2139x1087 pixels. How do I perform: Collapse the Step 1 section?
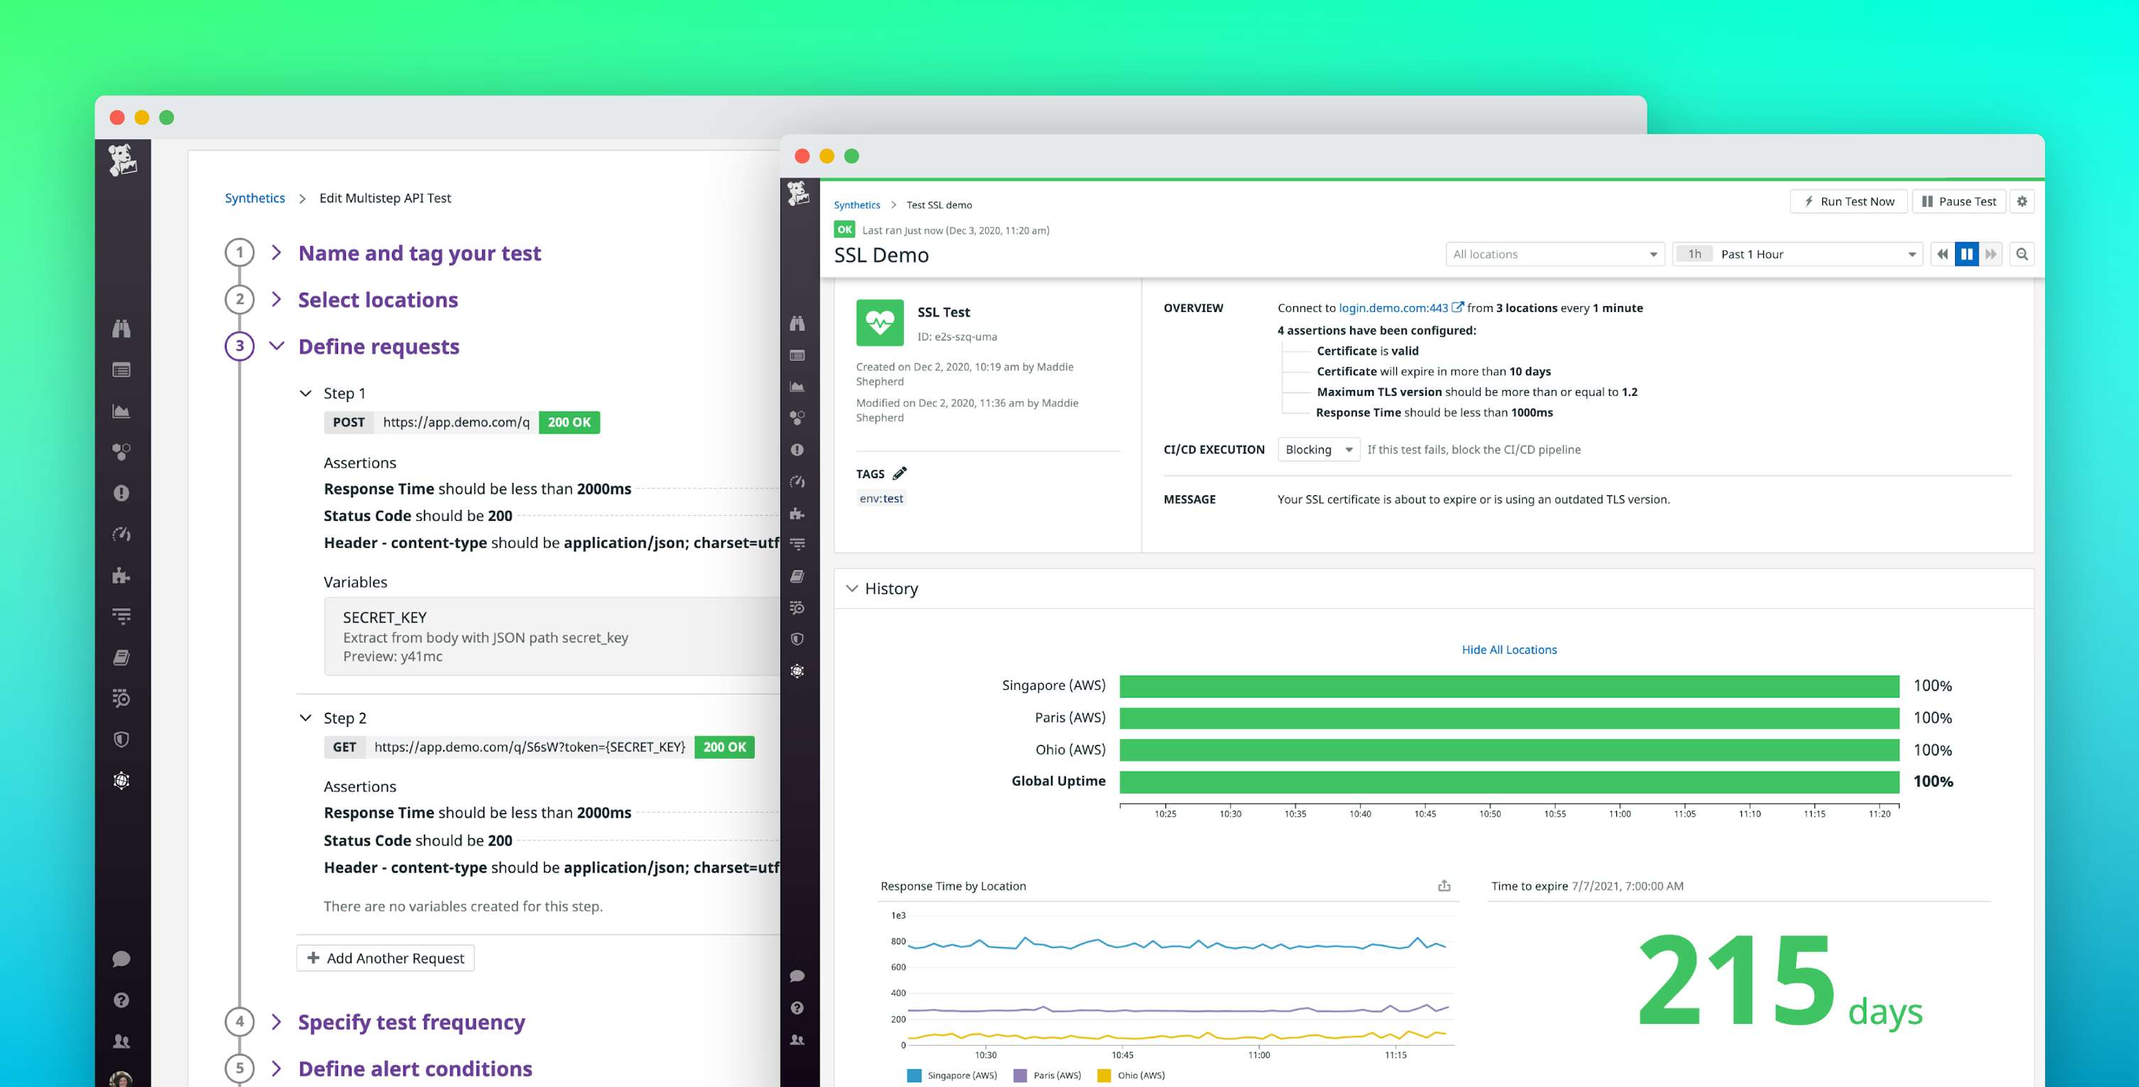tap(305, 393)
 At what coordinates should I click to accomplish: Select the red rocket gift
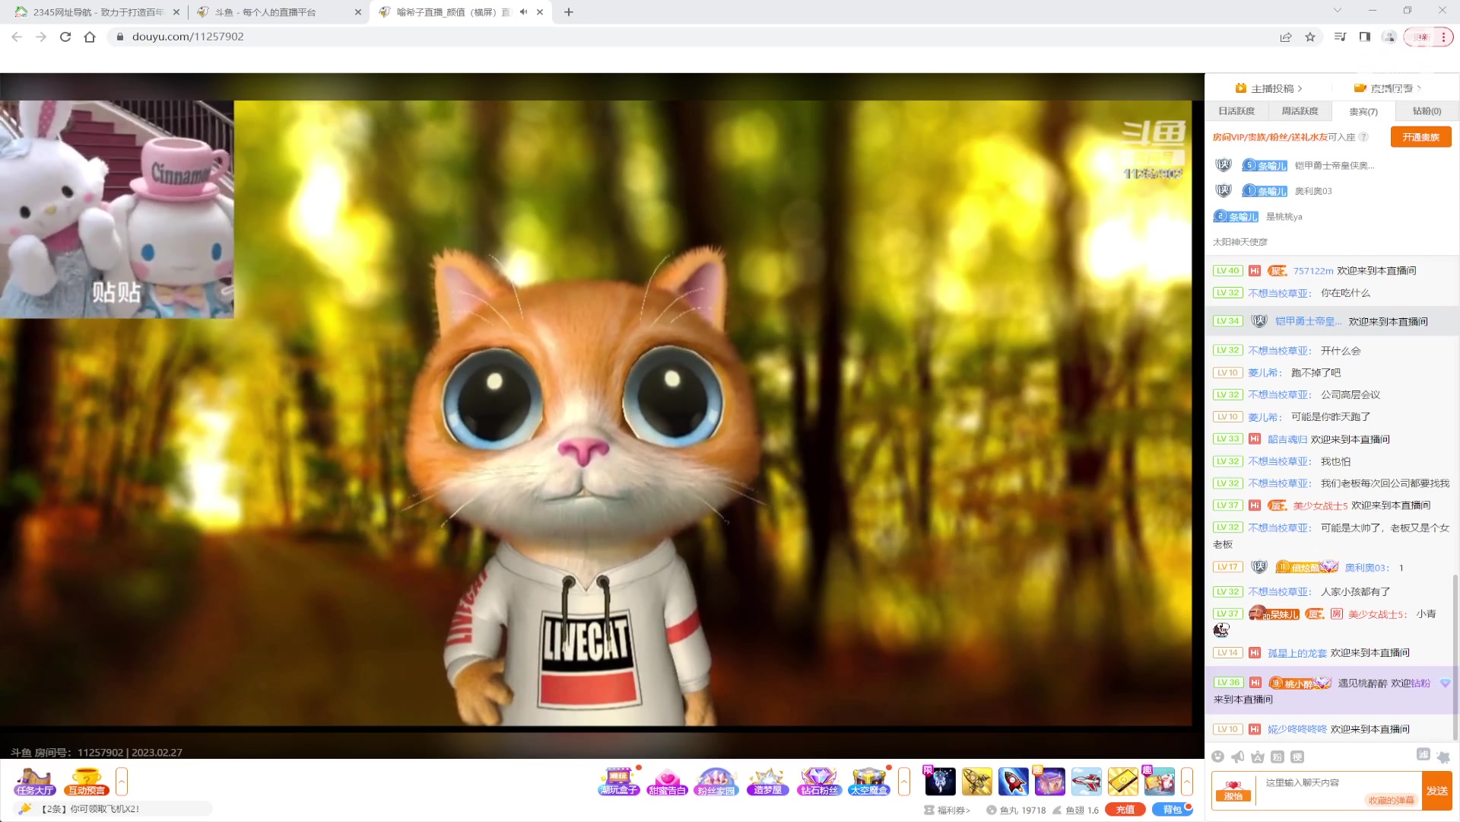(1013, 781)
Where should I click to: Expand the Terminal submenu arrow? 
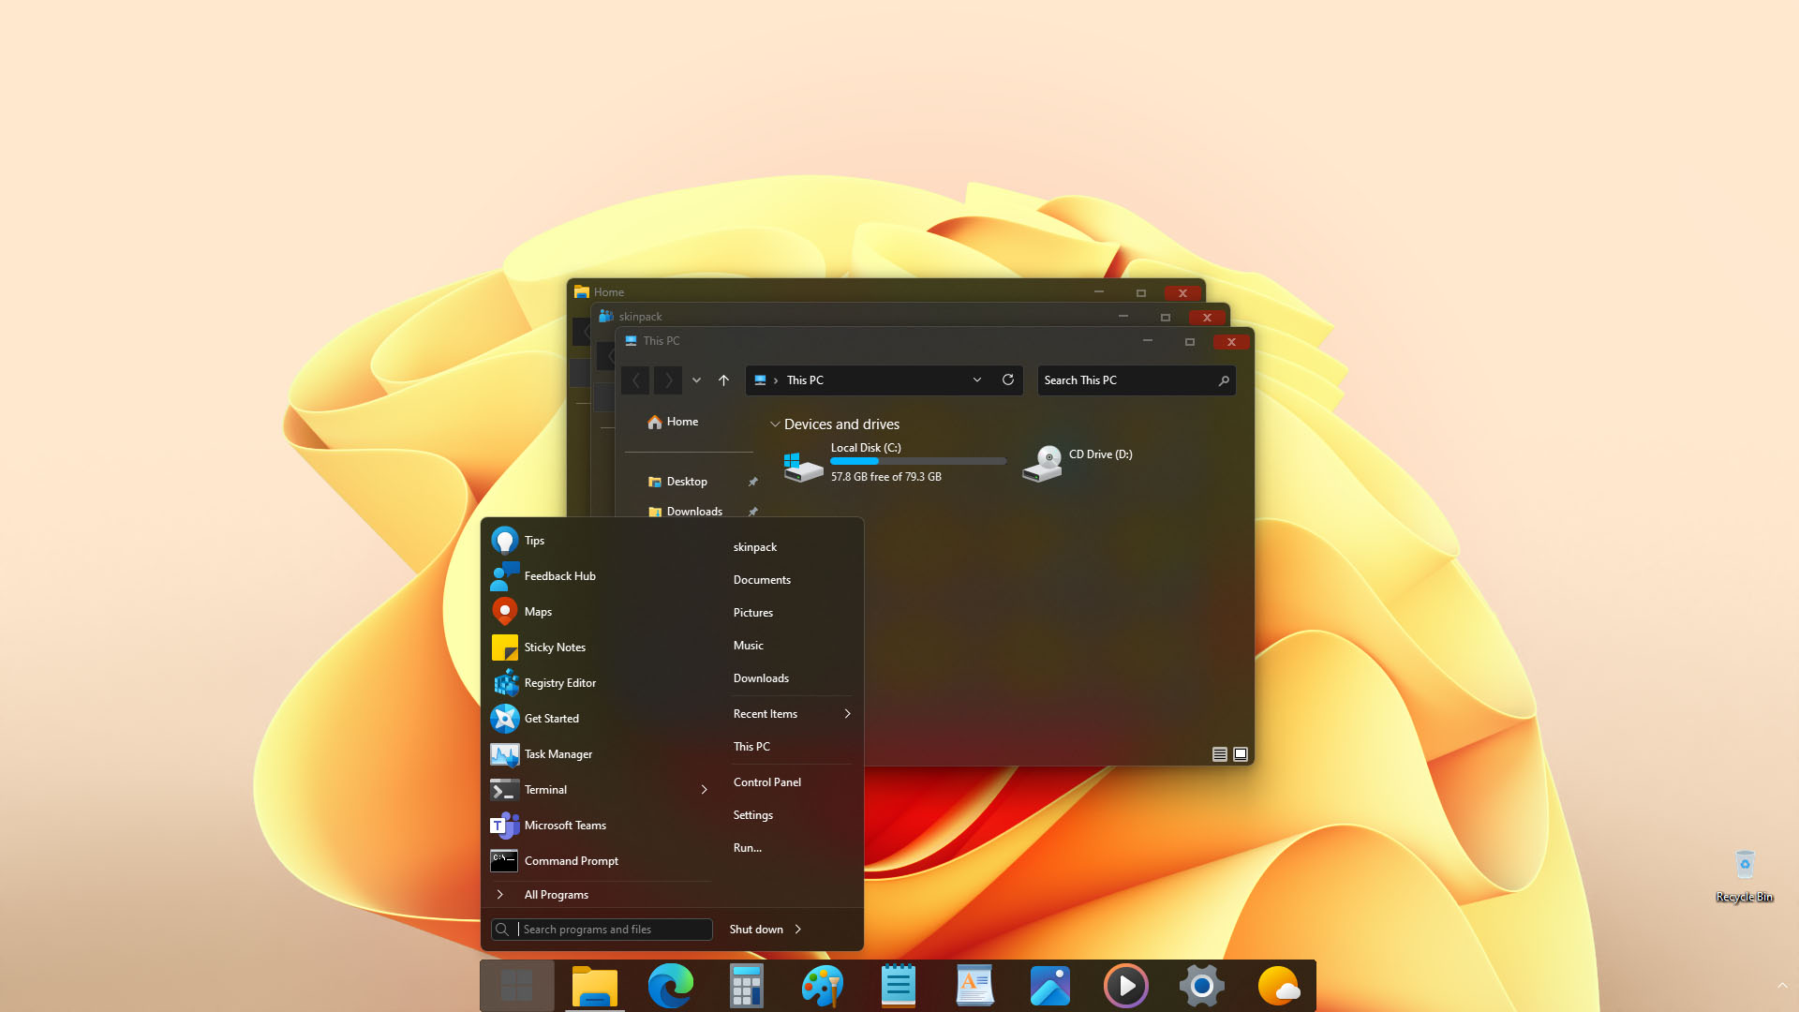705,790
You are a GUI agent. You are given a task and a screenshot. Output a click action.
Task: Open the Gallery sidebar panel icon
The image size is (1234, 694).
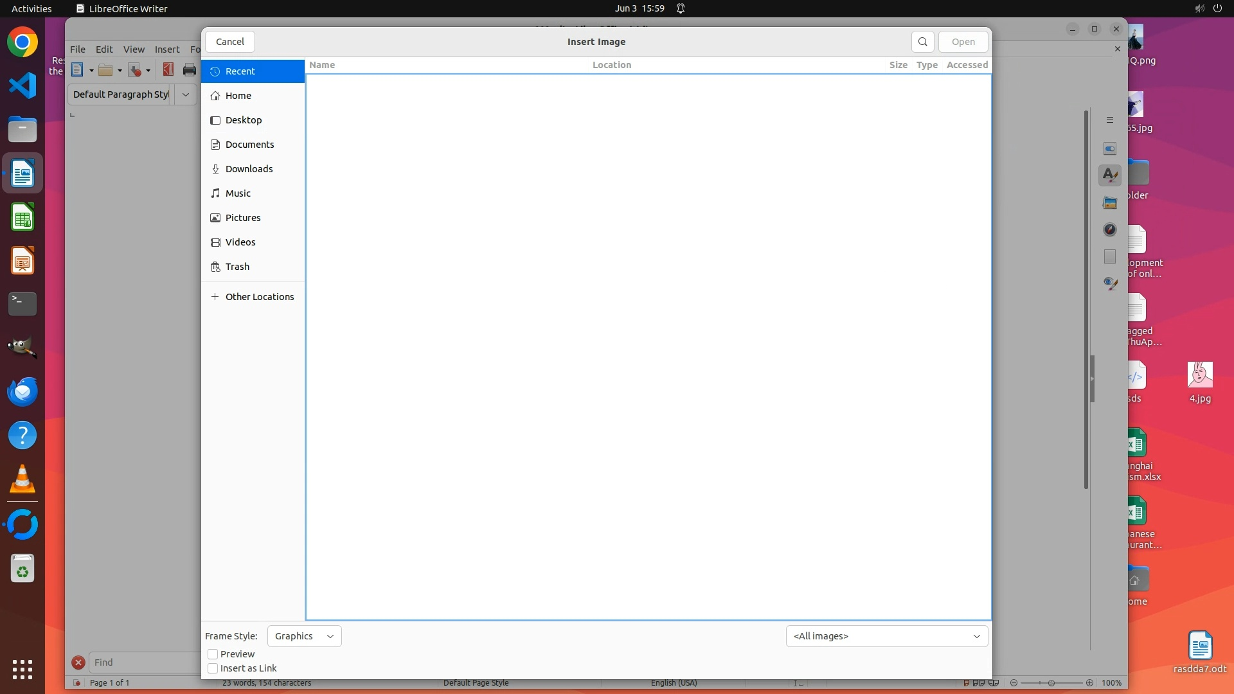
•••
Copy out every line of the material above exactly, skipping the pictures.

§ Solution to this problem
2139x1087 pixels. How do I perform: Collapse the Step 1 section?
tap(305, 393)
 At what coordinates should I click to accomplish: Select the red rocket gift
(1013, 781)
Where should I click to: Expand the Terminal submenu arrow? 
705,790
You are a GUI agent. You are given a task and a screenshot. Output a click action.
Task: Open the Gallery sidebar panel icon
The image size is (1234, 694).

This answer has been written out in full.